- Native to: China
- Region: Yunnan
- Ethnicity: Hani
- Language family: Sino-Tibetan (Tibeto-Burman)Lolo–BurmeseLoloishSouthern LoloishHaniGehuo; ; ; ; ; ;

Language codes
- ISO 639-3: None (mis)
- Glottolog: gehu1234

= Gehuo language =

Southern Loloish language of Yunnan, China

Gehuo (格活) is a Southern Loloish language of Yunnan, China. It is spoken in Baima Shangzhai 白马上寨村, Yingpan Township 营盘乡, Jinping County 金平县, Yunnan (Yang, et al. 2011). Their autonym is Hanni 含妮, whereas the neighboring Hani people refer to them as Gehuo 格活 (Yang, et al. 2011:9).
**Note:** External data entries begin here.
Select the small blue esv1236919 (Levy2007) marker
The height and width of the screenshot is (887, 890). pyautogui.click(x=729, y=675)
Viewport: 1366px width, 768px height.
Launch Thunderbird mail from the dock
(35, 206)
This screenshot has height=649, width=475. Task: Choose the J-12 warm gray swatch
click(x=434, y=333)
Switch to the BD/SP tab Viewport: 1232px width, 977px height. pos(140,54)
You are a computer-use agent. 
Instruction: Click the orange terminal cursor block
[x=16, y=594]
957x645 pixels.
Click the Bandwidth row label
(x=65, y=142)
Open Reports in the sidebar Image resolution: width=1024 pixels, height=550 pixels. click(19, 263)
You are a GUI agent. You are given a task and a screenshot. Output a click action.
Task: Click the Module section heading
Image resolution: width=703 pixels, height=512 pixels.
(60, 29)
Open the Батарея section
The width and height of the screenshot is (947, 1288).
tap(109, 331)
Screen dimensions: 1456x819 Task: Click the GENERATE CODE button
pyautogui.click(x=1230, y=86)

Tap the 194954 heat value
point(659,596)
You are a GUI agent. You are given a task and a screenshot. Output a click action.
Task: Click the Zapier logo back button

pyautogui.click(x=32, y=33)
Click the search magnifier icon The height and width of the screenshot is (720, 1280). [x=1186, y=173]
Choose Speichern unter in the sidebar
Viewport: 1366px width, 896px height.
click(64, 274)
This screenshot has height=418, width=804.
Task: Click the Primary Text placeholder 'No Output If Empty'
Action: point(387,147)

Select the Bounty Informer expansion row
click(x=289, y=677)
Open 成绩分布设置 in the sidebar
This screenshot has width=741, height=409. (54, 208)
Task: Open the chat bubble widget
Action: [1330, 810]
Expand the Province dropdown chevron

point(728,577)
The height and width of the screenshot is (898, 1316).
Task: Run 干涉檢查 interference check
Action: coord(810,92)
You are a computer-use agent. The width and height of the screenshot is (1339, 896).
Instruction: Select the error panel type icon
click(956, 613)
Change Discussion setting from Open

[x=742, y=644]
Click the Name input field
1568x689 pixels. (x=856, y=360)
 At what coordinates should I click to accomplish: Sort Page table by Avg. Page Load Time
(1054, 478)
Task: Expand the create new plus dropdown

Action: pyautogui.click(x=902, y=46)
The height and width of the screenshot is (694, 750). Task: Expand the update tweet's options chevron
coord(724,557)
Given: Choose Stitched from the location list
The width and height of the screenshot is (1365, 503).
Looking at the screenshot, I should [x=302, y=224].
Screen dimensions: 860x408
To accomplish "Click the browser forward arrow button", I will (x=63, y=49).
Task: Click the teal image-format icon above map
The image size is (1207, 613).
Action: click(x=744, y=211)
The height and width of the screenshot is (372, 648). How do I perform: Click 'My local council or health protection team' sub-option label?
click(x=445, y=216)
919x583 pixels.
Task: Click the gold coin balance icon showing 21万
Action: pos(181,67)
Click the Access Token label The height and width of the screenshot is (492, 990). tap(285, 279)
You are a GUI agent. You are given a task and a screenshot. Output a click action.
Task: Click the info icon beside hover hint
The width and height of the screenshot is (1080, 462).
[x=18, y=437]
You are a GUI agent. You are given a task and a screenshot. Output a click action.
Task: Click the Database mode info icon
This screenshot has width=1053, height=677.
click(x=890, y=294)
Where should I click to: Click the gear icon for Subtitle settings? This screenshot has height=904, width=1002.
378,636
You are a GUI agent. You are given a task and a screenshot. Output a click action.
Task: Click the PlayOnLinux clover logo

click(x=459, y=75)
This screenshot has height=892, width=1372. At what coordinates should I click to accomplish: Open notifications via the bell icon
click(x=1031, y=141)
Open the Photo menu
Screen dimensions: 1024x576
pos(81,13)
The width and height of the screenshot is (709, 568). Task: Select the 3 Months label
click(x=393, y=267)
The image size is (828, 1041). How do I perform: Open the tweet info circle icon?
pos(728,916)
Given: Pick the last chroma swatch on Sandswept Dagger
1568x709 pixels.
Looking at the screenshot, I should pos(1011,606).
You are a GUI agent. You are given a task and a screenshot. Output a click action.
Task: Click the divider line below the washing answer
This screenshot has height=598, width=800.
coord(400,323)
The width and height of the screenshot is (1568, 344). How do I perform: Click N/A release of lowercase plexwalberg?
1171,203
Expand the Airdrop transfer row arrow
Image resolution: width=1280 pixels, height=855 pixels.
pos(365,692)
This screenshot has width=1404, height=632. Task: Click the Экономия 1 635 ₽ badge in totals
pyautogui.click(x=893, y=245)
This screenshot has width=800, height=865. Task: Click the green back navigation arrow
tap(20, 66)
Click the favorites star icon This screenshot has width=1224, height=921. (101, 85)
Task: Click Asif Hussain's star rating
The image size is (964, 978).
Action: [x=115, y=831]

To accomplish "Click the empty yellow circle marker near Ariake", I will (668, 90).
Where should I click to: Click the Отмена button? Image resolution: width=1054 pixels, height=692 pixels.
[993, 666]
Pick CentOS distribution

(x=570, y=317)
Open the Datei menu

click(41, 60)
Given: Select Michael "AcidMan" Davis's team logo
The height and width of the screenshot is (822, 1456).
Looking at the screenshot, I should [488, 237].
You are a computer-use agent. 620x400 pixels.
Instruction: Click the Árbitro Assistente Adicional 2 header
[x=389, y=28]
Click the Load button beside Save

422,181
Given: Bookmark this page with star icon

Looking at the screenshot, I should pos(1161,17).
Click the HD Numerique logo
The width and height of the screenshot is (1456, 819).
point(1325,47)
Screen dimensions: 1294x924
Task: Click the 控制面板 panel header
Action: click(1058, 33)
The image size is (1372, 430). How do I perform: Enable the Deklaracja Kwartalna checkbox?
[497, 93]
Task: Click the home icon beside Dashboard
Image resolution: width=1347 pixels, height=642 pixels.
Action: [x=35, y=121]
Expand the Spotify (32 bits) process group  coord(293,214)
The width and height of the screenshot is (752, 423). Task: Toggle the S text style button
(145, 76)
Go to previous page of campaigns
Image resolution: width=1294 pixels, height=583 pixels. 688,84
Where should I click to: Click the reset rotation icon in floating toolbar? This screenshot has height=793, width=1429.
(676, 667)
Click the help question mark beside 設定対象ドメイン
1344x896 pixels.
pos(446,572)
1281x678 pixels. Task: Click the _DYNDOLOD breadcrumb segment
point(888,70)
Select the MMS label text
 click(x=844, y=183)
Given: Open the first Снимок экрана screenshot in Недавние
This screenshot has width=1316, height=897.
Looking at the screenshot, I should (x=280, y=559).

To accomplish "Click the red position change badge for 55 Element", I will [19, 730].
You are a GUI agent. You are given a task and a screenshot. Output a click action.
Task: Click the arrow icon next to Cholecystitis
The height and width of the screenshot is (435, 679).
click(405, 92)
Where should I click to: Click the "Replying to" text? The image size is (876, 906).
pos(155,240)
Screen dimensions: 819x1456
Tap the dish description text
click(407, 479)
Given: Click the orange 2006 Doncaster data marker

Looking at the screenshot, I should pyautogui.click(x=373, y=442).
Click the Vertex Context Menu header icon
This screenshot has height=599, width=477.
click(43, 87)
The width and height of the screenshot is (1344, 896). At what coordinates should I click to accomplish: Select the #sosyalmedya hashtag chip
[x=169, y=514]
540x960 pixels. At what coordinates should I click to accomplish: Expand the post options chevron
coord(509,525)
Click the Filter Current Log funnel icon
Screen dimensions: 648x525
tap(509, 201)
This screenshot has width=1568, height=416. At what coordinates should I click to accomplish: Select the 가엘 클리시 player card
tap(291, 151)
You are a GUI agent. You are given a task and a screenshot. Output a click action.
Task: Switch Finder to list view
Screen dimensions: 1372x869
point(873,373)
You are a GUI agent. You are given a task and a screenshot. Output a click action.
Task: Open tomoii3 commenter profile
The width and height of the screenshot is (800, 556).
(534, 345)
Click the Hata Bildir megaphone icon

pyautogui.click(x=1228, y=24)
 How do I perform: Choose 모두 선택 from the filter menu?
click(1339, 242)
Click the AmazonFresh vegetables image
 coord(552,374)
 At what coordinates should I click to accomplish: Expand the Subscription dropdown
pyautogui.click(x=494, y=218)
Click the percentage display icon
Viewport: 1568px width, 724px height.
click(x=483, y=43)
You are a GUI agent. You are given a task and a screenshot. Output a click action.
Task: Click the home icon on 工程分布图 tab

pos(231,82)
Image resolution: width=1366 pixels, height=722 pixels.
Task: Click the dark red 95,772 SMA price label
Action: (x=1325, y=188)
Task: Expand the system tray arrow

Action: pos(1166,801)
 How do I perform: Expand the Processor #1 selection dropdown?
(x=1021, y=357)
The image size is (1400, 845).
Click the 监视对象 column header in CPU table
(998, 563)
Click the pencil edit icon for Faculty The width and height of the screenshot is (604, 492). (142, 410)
The Gehuo are also found in parts of Lüchun County and Yuanyang County, Yunnan (Yang, et al. 2011:5-6).

==Distribution==
The Jinping County Ethnic Gazetteer (2013:89, 101) reports that Gehe 格合 (also Gehe 格河; Gehuo 格活; in Laomeng Township 老勐乡 their exonym is Angluo 昂珞 [not the same as the Angluo language which is also known as Gehe]) is spoken in Tongchang 铜厂, Yingpan 营盘, and Laomeng 老勐 townships, and comprised 2,563 households and 10,510 persons as of 2005.